The RLS tries to provide data using the compiler. It sets a time budget and queries both the compiler and Racer. If the compiler completes within the time budget, we use that data. If not, we use Racer's data.

We link both Racer and the compiler into the RLS, so we don't need to shell out to either (though see notes on the build process below). We also customise our use of the compiler (via standard APIs) so that we can read modified files directly from memory without saving them to disk.

Building

The RLS tracks changes to files, and keeps the changed file in memory (i.e., the RLS does not need the IDE to save a file before providing data). These changed files are tracked by the 'Virtual File System' (which is a bit of a grandiose name for a pretty simple file cache at the moment, but I expect this area to grow significantly in the future). The VFS is in a its own crate in the vfs directory.

We want to start building before the user needs information (it would be too slow to start a build when data is requested). However, we don't want to start a build on every keystroke (this would be too heavy on user resources). Nor is there any point starting multiple builds when we would throw away the data from some of them. We therefore try to queue up and coalesce builds. This is further documented in src/build.rs.

When we do start a build, we may also need to build dependent crates. We therefore do a full cargo build. However, we do not compile the last crate (the one the user is editing in the IDE). We only run Cargo to get a command line to build that crate. Furthermore, we cache that command line, so for most builds (where we don't need to build dependent crates, and where we can be reasonably sure they haven't changed since a previous build) we don't run Cargo at all.

The command line we got from Cargo, we chop up and feed to the in-process compiler. We then collect error messages and analysis data in JSON format (although this is inefficient and should change).

Analysis data

From the compiler, we get a serialised dump of its analysis data (from name resolution and type checking). We combine data from all crates and the standard libraries and combine this into an index for the whole project. We cross- reference and store this data in HashMaps and use it to look up data for the IDE.
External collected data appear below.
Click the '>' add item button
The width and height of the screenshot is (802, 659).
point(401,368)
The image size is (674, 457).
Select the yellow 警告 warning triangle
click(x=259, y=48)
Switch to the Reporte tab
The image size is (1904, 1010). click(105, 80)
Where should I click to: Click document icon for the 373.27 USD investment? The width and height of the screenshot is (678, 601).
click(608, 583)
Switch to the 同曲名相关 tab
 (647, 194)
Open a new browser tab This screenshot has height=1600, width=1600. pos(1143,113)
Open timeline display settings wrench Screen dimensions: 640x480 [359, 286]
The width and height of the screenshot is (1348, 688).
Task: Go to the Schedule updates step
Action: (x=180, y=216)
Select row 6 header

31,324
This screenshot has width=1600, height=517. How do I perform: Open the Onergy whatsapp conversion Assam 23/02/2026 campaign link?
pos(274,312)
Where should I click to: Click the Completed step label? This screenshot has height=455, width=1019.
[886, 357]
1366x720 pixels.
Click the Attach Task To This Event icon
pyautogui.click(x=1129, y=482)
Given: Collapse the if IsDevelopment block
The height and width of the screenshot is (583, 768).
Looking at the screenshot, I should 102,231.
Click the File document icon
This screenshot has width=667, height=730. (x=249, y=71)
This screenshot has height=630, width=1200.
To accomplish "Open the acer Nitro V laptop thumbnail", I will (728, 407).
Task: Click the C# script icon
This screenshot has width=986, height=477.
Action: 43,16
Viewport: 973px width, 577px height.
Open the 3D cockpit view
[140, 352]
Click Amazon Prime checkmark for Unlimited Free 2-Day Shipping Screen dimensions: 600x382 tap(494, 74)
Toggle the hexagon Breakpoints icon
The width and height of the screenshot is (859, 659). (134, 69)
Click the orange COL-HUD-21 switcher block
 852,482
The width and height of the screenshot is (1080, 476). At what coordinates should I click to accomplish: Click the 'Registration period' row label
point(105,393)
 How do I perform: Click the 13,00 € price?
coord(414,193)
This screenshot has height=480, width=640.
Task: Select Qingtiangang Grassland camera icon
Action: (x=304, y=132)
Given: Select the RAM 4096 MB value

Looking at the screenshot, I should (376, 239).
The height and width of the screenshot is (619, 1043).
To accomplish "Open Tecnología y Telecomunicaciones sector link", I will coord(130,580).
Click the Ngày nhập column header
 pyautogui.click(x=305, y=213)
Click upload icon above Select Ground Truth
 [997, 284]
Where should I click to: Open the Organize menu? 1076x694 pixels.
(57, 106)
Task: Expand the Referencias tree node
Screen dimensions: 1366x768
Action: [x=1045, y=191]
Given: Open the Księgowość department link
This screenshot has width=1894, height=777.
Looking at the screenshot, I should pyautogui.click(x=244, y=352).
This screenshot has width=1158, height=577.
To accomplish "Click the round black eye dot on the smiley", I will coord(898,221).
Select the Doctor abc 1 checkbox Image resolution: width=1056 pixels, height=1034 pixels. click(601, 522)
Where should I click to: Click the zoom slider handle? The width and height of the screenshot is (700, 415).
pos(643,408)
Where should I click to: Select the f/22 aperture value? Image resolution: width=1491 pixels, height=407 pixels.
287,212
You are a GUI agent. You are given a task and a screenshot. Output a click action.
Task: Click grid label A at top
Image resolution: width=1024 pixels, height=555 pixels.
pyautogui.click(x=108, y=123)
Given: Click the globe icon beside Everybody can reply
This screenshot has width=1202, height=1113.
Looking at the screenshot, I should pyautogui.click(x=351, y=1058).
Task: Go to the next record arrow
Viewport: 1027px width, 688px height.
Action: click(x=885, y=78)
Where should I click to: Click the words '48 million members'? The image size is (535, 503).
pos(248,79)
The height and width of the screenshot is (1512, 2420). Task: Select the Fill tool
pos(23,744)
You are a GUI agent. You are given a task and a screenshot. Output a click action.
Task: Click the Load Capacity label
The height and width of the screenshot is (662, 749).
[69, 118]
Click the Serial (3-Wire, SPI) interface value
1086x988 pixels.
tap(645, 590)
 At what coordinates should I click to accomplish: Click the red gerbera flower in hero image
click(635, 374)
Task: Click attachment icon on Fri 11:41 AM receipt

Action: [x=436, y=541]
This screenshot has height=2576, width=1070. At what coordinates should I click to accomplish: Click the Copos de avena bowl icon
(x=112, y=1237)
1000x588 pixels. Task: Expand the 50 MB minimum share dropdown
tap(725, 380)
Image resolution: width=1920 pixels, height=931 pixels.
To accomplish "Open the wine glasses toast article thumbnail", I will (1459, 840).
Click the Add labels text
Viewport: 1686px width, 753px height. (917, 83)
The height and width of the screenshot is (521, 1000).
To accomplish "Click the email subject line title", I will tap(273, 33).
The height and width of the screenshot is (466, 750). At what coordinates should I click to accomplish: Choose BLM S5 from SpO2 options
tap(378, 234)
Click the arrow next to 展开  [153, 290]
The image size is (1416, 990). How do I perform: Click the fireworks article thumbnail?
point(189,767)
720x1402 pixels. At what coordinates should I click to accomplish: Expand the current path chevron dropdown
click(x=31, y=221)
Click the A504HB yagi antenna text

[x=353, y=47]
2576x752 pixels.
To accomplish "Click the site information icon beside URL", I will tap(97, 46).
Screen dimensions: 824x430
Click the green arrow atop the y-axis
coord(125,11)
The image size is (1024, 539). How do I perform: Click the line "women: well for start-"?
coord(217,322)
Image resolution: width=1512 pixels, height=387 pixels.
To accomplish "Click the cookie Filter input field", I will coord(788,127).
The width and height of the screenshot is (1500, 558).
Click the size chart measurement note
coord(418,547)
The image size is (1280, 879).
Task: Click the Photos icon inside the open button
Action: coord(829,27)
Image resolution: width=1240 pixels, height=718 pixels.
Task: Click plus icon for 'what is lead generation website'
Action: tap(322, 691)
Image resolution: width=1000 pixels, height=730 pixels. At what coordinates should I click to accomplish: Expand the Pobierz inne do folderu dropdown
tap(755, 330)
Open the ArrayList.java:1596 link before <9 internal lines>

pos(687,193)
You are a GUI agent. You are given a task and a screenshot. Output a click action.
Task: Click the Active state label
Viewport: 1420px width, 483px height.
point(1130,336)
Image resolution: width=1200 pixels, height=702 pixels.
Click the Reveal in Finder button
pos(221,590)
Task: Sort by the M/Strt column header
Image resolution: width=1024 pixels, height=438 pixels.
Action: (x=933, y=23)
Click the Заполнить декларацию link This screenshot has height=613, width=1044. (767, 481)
Reading, processing, and storing the analysis data is handled by the rls-analysis crate (in the analysis directory).

Communicating with IDEs

The RLS communicates with IDEs via the Language Server protocol.

The LS protocol uses JSON sent over stdin/stdout. The JSON is rather dynamic - we can't make structs to easily map to many of the protocol objects. The client sends commands and notifications to the RLS. Commands must get a reply, notifications do not. Usually the structure of the reply is dictated by the protocol spec. The RLS can also send notifications to the client. So for a long running task (such as a build), the RLS will reply quickly to acknowledge the request, then send a message later with the result of the task.

Associating requests with replies is done using an id which must be handled by the RLS.

Extensions to the Language Server Protocol

The RLS uses some custom extensions to the Language Server Protocol.

  • rustDocument/diagnosticsBegin: notification, no arguments. Sent from the RLS to a client before a build starts and before any diagnostics from a build are sent.
  • rustDocument/diagnosticsEnd: notification, no arguments. Sent from the RLS to a client when a build is complete (successfully or not, or even skipped) and all post-build analysis by the RLS is complete.
  • rustWorkspace/deglob: message sent from the client to the RLS to initiate a deglob refactoring.